• [Textauszug]:

|---|

General-Anzeiger vom 14. Juni 2002
zur Aufführung von Raimund Samson und Michelle Owen:
"Freunde kriegt man nicht geschenkt"
Es folgt ein Bericht von H.T.R.:
Hamburger Figurentheater spielte für Kinder im Labyrinth
Nach einem Gastauftritt im Gemeindekindergarten Collinghorst am vergangenen Donnerstag, zu dem auch die Kinder aus dem Kindergarten Backemoor zahlreich erschienen waren, fand am vergangenen Freitag die angekündigte Veranstaltung im Forum des Labyrinths in Ostrhauderfehn statt (der GA berichtete darüber).
Zwei Klassen der Idafehner Grundschule und Erstklässler der Middendorf-Schule in Ostrhauderfehn waren mit ihren Lehrerinnen der Einladung des Kunstmeisters gefolgt. Der Himmel jedenfalls verhieß nichts Gutes als man mit vereinten Kräften den Weg zum Forum des Labyrinthes fand. Die bange Frage nicht nur der Aktiven stand unausgesprochen im Raum: Wird das "Wetter halten"? Ein Abbruch der Aufführung wäre vor allem für die Kinder eine große Enttäuschung gewesen, und einzelne Kinder waren nicht mit Regenausrüstung ausgestattet ! Aber Schaden drohte auch der Verstärkerelektronik und den Funkmikrophonen.

|---|

• [Daten]:
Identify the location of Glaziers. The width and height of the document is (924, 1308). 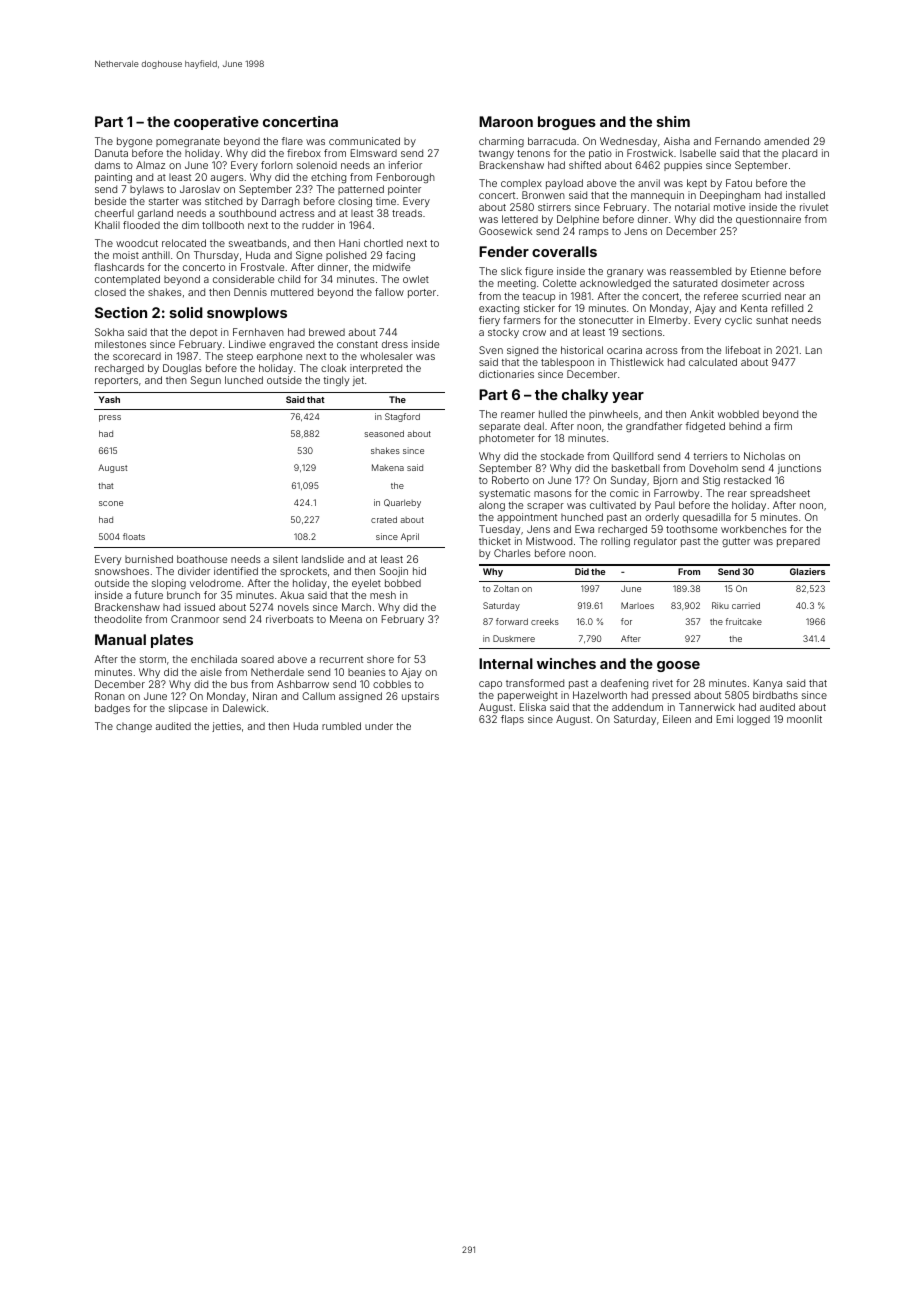
(807, 571).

|---|

• [Aufgaben]:
(a) Wo fand laut dem Zeitungsbericht die Veranstaltung am Freitag statt?
(b) Gib den Abschnitt des Zeitungsberichts unverändert aus, der mit „General-Anzeiger vom 14.“ beginnt und bis „GA berichtete darüber).“ reicht.
Die Daten stammen aus einer anderen Quelle.

• [Lösungen]:
(a) Im Forum des Labyrinths in Ostrhauderfehn.

(b)
General-Anzeiger vom 14. Juni 2002
zur Aufführung von Raimund Samson und Michelle Owen:
"Freunde kriegt man nicht geschenkt"
Es folgt ein Bericht von H.T.R.:
Hamburger Figurentheater spielte für Kinder im Labyrinth
Nach einem Gastauftritt im Gemeindekindergarten Collinghorst am vergangenen Donnerstag, zu dem auch die Kinder aus dem Kindergarten Backemoor zahlreich erschienen waren, fand am vergangenen Freitag die angekündigte Veranstaltung im Forum des Labyrinths in Ostrhauderfehn statt (der GA berichtete darüber).